**Problem details:** Below are the records; count the lines in which "swatch" occurs and report only that number.

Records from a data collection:
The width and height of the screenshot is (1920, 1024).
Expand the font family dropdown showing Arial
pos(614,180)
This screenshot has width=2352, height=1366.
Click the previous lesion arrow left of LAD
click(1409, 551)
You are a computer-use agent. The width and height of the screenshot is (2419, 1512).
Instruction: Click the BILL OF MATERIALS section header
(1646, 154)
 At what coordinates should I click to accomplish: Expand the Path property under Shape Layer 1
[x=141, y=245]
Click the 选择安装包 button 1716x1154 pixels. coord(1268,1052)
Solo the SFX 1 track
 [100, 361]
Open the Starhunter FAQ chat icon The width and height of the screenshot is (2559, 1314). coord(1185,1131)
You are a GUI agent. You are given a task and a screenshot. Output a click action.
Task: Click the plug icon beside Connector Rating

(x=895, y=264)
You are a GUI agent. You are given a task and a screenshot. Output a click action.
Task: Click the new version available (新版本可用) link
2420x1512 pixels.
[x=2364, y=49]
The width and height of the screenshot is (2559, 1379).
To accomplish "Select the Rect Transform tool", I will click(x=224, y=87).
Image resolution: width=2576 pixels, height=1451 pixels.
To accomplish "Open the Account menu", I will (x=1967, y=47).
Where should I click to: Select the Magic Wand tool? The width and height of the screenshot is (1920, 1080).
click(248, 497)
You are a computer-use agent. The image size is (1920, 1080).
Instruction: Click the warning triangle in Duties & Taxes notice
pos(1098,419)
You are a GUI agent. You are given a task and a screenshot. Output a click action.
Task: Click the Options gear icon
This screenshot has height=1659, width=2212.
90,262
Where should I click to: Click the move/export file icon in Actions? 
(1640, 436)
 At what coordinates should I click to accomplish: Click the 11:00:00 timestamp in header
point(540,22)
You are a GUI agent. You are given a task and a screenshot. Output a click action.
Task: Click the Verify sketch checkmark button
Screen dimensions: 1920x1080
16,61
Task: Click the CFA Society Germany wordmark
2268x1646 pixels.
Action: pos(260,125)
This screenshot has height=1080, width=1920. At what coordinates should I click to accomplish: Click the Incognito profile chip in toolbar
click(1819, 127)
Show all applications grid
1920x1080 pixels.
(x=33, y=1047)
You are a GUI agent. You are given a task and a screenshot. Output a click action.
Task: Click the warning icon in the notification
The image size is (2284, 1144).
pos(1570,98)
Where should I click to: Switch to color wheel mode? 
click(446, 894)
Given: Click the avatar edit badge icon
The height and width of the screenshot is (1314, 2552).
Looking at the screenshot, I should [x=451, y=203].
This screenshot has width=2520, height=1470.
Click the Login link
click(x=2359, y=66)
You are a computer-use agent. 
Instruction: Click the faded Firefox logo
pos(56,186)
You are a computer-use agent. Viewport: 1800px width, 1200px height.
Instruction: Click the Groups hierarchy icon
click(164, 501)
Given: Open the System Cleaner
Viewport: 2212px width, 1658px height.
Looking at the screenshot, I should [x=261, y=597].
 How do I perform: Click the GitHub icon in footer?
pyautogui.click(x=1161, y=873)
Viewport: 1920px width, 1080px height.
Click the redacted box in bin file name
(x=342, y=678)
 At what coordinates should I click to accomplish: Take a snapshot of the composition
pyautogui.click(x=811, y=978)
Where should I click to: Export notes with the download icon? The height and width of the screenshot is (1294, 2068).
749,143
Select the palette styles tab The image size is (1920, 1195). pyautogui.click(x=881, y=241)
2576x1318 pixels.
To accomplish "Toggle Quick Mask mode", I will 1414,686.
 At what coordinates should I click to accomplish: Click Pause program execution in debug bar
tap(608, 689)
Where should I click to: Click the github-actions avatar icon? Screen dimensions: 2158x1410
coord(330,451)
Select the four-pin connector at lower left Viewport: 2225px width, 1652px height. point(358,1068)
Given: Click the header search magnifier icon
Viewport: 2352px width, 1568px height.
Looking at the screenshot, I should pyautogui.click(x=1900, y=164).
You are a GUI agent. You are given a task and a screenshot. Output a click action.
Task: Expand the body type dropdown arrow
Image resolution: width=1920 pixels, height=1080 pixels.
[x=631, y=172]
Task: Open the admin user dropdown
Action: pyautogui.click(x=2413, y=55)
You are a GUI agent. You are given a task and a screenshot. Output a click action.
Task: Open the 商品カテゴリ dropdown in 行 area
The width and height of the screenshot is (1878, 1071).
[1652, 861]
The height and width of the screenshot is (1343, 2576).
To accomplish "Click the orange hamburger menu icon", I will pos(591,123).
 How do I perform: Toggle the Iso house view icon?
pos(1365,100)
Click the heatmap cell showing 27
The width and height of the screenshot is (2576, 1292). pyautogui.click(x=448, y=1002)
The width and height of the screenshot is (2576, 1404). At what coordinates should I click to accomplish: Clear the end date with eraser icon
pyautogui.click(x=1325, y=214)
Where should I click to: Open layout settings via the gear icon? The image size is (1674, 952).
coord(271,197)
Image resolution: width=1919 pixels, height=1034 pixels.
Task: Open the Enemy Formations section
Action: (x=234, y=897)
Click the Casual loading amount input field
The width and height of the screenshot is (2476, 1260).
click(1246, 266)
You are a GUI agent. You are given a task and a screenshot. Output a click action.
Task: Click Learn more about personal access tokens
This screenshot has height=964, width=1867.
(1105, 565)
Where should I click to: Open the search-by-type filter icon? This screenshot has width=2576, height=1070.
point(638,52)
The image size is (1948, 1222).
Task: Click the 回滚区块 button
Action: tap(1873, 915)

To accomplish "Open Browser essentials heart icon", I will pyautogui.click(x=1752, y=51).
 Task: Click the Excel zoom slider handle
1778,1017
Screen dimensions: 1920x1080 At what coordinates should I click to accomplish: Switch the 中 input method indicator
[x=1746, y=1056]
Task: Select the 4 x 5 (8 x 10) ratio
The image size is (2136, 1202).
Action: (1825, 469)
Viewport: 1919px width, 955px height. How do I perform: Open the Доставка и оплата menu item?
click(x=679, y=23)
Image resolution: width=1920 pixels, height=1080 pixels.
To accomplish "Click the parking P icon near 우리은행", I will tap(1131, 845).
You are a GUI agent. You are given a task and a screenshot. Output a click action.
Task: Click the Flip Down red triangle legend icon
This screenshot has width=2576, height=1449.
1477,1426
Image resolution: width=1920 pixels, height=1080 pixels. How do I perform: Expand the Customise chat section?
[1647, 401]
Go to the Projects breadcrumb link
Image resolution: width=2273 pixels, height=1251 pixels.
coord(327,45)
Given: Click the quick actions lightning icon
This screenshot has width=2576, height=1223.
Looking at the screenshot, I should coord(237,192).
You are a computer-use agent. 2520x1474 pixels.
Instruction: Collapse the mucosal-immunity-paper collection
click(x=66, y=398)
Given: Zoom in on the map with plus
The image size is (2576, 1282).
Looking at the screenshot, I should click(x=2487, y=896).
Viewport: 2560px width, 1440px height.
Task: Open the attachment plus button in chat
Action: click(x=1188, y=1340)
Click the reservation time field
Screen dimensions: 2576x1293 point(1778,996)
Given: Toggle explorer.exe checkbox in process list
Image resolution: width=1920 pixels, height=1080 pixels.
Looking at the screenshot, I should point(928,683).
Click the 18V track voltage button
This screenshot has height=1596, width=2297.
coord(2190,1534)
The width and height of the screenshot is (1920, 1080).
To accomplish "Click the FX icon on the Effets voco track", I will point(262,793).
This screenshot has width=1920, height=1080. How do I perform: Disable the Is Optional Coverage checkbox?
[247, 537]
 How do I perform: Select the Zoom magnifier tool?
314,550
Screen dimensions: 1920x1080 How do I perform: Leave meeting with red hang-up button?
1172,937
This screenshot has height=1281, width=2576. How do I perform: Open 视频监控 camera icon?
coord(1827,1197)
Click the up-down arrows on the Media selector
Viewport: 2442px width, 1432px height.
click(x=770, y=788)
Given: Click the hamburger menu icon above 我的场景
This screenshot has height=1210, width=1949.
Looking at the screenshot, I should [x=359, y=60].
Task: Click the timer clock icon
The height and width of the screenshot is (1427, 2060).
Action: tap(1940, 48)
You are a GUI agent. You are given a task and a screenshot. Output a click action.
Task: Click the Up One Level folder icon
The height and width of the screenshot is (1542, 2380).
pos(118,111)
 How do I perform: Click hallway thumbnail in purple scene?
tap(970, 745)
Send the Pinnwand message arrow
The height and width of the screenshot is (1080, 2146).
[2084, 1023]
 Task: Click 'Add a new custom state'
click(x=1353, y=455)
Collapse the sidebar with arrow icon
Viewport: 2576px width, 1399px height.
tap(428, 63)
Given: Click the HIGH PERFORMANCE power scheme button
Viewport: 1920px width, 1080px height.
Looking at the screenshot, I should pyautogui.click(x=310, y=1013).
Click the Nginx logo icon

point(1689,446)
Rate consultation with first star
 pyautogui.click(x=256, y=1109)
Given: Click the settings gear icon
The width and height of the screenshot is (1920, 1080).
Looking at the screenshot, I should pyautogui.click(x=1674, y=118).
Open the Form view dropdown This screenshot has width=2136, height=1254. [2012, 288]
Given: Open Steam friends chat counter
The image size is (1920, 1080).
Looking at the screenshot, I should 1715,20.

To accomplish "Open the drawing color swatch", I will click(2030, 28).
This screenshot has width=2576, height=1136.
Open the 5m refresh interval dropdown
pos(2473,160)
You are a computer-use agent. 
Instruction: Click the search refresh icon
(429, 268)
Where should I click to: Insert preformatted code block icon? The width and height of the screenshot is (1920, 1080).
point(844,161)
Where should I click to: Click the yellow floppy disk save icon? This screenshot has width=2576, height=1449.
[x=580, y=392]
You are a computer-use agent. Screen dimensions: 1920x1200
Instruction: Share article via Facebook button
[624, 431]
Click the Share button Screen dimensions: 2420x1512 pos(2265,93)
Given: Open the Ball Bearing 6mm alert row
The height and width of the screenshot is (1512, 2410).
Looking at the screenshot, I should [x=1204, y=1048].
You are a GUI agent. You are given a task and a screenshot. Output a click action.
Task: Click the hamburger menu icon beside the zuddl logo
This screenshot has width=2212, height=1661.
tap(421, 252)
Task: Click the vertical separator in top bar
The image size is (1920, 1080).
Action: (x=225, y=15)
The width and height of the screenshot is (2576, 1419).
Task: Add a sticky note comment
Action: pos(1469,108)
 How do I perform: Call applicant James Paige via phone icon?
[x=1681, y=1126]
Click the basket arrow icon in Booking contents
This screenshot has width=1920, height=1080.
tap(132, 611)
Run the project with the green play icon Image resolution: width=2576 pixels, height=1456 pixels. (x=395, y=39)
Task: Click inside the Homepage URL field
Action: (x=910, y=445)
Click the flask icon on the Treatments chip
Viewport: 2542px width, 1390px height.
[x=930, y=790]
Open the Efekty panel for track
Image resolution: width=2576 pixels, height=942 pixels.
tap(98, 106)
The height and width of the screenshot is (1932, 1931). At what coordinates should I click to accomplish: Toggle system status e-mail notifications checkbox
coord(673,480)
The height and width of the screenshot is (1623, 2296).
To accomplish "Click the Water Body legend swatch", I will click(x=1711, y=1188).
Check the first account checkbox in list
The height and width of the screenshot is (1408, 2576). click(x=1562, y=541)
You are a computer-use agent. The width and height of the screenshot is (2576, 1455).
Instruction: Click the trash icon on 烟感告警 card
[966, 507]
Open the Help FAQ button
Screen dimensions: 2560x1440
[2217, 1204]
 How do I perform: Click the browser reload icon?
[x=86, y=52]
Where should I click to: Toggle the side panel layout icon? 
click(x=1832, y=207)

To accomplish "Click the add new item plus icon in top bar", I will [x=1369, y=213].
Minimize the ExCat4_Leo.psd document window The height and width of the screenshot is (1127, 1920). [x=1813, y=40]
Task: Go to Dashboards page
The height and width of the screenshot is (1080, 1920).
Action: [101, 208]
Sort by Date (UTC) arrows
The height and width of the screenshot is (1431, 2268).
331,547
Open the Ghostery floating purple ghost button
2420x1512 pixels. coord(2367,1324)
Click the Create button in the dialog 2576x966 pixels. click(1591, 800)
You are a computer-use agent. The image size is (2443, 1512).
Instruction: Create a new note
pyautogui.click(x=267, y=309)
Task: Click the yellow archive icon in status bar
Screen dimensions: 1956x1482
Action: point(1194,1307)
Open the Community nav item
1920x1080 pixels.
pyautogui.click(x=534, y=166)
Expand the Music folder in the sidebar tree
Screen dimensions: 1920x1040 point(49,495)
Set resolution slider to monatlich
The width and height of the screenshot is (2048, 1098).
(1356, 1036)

**Problem solution:** 2